:: Data shown ::
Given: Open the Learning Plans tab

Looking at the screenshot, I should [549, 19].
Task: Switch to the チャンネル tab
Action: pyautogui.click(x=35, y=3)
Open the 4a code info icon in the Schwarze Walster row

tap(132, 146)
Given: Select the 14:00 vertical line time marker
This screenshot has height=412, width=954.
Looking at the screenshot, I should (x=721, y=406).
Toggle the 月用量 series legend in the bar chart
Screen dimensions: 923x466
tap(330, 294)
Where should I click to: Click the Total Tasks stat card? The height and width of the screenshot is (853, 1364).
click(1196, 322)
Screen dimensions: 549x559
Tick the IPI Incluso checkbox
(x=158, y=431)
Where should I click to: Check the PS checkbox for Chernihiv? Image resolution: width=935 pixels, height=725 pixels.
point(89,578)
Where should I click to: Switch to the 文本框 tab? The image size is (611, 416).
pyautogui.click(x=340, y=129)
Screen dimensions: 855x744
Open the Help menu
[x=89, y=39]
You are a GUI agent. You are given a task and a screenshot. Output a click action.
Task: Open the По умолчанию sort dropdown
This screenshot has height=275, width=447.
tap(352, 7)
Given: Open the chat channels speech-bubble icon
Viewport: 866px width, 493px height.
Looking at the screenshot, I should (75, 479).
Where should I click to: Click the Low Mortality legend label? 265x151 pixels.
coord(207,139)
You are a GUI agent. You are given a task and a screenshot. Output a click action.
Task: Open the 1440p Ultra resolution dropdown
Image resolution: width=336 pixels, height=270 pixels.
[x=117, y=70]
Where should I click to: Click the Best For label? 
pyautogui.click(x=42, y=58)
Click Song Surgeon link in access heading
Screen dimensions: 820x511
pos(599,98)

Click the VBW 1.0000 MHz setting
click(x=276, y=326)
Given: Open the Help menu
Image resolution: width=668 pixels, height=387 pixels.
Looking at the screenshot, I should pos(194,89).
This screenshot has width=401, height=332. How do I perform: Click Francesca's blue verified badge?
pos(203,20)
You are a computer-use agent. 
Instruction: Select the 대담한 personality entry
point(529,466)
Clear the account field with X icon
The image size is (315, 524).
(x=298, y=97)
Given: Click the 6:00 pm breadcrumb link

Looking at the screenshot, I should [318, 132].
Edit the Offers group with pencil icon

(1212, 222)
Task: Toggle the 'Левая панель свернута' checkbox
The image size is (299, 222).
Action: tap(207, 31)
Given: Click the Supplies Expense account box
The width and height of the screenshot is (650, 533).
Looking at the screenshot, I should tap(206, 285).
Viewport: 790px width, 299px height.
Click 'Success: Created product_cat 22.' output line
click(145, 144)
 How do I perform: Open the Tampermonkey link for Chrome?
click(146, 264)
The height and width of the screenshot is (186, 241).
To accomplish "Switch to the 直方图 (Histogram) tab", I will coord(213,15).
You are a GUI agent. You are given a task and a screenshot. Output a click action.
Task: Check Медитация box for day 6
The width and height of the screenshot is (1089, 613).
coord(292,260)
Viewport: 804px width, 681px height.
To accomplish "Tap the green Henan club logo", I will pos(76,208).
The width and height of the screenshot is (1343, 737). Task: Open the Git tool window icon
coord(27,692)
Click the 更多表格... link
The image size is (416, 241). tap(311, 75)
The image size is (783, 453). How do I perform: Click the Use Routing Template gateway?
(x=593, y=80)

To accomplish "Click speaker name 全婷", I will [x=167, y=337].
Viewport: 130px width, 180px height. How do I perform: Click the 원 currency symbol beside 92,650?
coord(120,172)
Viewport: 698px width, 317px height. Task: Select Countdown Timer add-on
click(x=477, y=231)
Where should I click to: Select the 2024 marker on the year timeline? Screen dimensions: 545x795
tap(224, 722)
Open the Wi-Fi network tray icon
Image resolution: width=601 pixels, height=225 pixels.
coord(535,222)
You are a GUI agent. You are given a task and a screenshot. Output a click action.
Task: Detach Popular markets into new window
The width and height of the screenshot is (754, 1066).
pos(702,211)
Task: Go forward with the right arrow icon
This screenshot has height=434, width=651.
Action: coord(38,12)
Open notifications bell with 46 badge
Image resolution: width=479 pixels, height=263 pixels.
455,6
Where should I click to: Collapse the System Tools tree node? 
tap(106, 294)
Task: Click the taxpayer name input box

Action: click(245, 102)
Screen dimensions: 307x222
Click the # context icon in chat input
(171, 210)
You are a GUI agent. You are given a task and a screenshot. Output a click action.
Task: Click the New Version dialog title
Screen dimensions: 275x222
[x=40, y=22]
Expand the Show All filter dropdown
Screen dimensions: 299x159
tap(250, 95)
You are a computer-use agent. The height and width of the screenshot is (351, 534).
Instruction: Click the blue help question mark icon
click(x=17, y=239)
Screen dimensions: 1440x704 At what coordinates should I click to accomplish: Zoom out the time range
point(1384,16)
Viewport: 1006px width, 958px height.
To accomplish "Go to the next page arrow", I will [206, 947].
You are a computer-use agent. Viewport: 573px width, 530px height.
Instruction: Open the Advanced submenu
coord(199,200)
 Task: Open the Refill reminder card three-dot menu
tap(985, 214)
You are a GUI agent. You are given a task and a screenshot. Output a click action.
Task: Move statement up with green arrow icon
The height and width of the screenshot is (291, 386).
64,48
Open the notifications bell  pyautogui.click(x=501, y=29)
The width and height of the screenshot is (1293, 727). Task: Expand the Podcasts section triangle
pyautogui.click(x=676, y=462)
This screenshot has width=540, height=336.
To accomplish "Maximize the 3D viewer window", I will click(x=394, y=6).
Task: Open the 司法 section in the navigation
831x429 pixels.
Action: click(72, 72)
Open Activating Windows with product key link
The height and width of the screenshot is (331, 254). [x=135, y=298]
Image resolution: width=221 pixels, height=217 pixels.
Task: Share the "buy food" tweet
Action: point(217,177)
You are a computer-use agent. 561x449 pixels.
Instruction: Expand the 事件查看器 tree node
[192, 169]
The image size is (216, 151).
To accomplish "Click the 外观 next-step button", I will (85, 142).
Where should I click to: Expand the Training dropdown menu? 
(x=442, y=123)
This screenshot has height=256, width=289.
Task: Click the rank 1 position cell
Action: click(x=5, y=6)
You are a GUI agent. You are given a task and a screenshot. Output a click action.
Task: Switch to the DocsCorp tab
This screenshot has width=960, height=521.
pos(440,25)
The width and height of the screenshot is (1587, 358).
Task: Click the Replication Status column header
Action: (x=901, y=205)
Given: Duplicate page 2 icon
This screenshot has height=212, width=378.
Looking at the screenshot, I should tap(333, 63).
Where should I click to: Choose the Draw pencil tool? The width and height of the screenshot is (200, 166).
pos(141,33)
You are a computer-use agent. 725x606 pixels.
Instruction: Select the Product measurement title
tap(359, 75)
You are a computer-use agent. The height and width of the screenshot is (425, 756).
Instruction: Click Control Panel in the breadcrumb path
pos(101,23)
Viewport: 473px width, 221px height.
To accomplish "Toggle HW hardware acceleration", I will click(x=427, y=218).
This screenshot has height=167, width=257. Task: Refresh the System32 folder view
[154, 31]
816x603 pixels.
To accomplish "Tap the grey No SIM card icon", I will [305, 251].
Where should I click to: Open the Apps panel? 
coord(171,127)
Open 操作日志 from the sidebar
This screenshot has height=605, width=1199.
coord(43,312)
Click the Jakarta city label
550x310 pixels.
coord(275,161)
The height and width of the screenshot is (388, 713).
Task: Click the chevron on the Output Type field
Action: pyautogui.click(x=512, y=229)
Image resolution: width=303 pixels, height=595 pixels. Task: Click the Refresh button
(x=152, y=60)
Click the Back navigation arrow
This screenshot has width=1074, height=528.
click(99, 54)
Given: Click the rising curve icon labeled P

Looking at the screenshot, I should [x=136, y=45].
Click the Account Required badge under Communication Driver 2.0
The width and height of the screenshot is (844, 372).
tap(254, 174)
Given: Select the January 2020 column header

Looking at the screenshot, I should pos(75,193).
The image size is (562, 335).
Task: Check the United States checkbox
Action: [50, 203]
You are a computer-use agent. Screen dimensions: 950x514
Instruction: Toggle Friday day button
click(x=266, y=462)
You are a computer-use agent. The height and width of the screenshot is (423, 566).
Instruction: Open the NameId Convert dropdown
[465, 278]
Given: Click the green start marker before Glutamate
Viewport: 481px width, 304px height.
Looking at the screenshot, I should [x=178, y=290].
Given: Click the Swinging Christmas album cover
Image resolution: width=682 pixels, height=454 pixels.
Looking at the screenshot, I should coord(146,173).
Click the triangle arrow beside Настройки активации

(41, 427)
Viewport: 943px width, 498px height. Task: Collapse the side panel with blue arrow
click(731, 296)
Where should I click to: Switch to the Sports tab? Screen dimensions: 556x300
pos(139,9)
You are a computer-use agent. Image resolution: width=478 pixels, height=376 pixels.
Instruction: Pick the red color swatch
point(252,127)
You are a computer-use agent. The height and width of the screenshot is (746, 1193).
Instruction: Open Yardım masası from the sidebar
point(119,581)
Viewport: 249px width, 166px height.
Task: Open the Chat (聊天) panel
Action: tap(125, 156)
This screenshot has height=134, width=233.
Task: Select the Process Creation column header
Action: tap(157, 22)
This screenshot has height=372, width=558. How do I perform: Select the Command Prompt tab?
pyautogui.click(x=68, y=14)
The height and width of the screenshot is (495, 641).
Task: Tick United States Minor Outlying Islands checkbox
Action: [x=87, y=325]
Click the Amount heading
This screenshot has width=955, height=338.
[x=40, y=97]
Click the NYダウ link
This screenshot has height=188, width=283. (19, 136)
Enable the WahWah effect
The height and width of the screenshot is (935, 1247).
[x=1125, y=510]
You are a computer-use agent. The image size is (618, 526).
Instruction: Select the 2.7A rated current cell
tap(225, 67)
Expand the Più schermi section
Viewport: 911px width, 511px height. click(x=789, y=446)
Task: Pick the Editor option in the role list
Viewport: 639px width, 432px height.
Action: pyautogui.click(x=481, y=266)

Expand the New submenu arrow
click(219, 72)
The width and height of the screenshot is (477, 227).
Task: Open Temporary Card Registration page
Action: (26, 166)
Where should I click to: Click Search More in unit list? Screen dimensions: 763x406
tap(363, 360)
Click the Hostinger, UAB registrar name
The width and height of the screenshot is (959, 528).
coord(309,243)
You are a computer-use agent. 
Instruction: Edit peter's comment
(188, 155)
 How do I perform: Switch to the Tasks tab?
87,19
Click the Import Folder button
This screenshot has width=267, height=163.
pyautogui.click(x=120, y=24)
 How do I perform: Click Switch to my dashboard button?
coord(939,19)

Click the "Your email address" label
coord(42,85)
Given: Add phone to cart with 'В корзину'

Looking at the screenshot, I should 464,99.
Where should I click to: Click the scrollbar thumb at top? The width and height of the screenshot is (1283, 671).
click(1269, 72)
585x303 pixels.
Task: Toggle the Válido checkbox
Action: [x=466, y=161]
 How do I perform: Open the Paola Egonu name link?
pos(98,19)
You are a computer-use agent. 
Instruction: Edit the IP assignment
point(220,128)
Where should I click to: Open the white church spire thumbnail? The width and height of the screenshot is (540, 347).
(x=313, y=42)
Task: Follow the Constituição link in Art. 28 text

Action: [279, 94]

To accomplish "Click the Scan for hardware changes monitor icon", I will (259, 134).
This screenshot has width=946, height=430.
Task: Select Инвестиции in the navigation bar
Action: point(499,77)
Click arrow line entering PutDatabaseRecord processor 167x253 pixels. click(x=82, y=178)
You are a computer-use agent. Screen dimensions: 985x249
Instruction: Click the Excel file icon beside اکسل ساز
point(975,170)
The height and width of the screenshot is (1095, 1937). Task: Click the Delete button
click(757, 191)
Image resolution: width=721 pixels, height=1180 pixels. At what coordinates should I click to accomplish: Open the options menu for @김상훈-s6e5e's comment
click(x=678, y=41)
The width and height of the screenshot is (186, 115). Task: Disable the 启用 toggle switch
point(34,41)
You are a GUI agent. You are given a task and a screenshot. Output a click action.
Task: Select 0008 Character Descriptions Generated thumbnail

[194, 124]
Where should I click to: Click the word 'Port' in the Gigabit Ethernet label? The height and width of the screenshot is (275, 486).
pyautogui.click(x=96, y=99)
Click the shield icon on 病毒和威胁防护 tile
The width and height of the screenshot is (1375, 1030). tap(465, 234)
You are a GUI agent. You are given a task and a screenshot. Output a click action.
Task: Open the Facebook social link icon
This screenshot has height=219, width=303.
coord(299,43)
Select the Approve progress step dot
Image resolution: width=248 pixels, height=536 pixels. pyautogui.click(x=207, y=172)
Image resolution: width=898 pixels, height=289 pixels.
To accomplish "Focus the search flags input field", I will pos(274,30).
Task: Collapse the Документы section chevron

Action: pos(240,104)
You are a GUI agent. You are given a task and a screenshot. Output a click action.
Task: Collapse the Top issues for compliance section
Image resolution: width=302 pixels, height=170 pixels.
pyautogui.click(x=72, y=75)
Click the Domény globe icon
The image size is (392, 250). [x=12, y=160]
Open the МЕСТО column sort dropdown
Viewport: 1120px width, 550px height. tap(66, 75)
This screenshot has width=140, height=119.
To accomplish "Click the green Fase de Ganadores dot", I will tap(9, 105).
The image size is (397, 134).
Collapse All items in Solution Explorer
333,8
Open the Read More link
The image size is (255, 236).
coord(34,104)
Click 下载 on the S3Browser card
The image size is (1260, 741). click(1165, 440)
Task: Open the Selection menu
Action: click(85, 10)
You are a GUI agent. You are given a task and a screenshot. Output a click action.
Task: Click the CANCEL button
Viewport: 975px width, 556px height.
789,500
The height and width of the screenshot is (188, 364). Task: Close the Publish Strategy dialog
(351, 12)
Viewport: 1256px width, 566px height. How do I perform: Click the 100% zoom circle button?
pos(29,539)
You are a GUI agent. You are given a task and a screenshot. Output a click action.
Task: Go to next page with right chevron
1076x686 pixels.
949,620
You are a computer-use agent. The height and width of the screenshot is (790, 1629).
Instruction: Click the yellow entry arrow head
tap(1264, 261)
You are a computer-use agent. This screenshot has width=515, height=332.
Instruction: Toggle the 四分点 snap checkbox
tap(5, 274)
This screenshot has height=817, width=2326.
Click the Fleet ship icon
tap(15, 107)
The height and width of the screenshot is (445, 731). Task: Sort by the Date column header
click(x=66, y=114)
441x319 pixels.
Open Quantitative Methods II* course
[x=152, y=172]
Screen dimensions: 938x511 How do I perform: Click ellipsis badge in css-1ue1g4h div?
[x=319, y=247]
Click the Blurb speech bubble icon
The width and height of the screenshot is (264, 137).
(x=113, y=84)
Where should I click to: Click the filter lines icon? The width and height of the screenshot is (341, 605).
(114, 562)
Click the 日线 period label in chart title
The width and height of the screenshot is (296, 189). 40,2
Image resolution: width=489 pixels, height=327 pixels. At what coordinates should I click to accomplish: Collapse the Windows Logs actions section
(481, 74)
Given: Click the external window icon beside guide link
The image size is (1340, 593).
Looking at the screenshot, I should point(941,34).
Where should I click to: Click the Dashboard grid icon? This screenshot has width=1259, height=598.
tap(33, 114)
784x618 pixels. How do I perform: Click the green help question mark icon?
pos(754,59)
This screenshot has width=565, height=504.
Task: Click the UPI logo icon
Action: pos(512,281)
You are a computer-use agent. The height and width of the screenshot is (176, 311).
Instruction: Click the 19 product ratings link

:: What you need to do ::
How many of the lines above hold the word "bubble"? State that number and nothing else.

:: Task output ::
2